Logo

Over on Twitter, documentary filmmaker Morgan Spulock has started a Tweet war with your humble critic over remarks I made earlier on this blog about his lack of talent. Keep track of us both at www.twitter.com/morganspurlock and www.twitter.com/rkylesmith.

Spurlock (sample Tweet: “Oh, Kyle, we all know that you’re not intelligent.” Zing!) is the guy who inexplicably garnered acclaim for proving that you could gain weight by pigging out on high-calorie meals a few years ago, then bustled onward to explicably garner non-acclaim with such dreary efforts as “Where in the World Is Osama Bin Laden?” and “POM Wonderful Presents: The Greatest Movie Ever Sold.” (Combined gross: $1 million, which wouldn’t even cover the cost of putting them in theaters in the first place).

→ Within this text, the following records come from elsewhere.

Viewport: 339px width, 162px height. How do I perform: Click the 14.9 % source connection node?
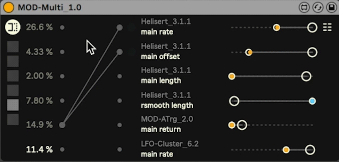pyautogui.click(x=62, y=125)
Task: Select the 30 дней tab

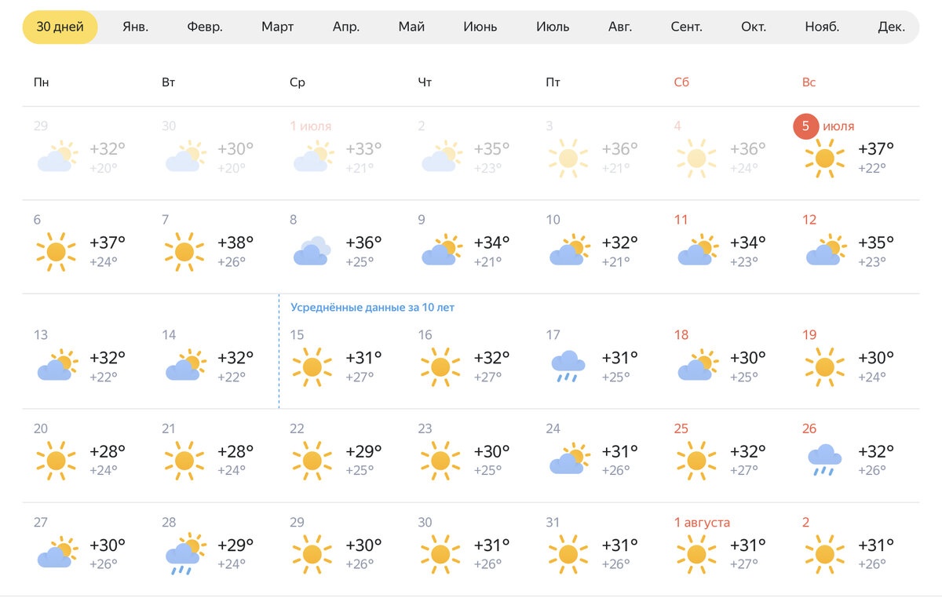Action: tap(60, 27)
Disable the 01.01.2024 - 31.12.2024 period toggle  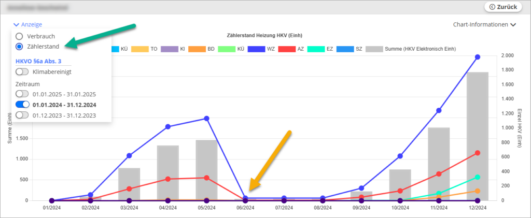coord(22,105)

Spurlock, who put out a poster of himself buck-nude and covered in corporate logos for “The Greatest Movie Ever Sold,” though I think we all wish he hadn’t, also did The Simpsons’ 20th anniversary special, which in his hands somehow became a whimsical story about a guy named Morgan Spurlock and his personal reflections on this whole Simpsons thing, and an embarrassing chapter of the documentary “Freakonomics.”

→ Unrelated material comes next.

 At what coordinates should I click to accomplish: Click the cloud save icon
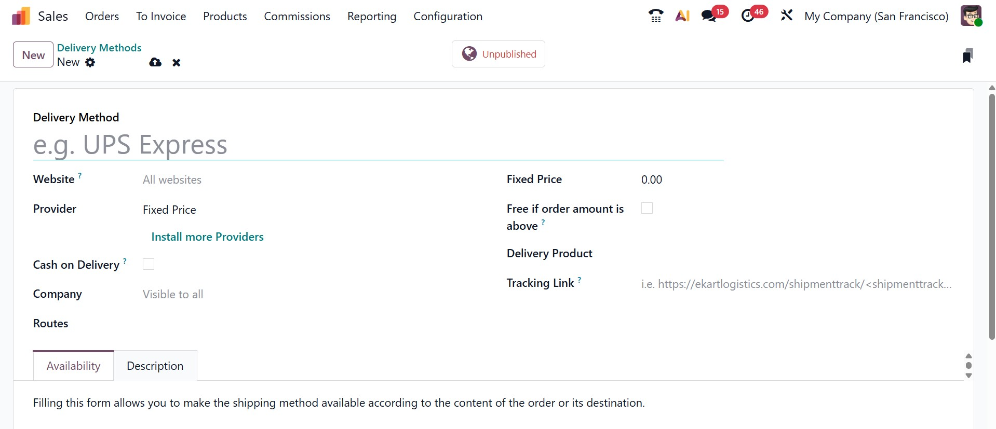[x=155, y=63]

Spurlock’s self-regard actually extends to the belief that his woeful Bin Laden movie was some sort of undiscovered gem, and a couple of years ago at an Atlantic magazine party in Manhattan hosted by that magazine’s princely president Justin Smith Spurlock rose before the entire room to give a long, strange spiel about how Harvey Weinstein, who distributed the film, had intentionally buried it for reasons unknown. Because Harvey is shy about promoting his films and loves to lose money, I guess. The Weinstein Company, asked for comment, firmly and convincingly denied any such thing had occurred. I would love to hear Morgan explain exactly what he thinks the motive for the TWC burial might have been.

Spurlock’s new movie is “Comic Con Episode IV: A Fan’s Hope.” I haven’t seen it, but I hear the ever-irritating documentarian isn’t actually the star of this one, which in my book automatically makes it his finest work to date.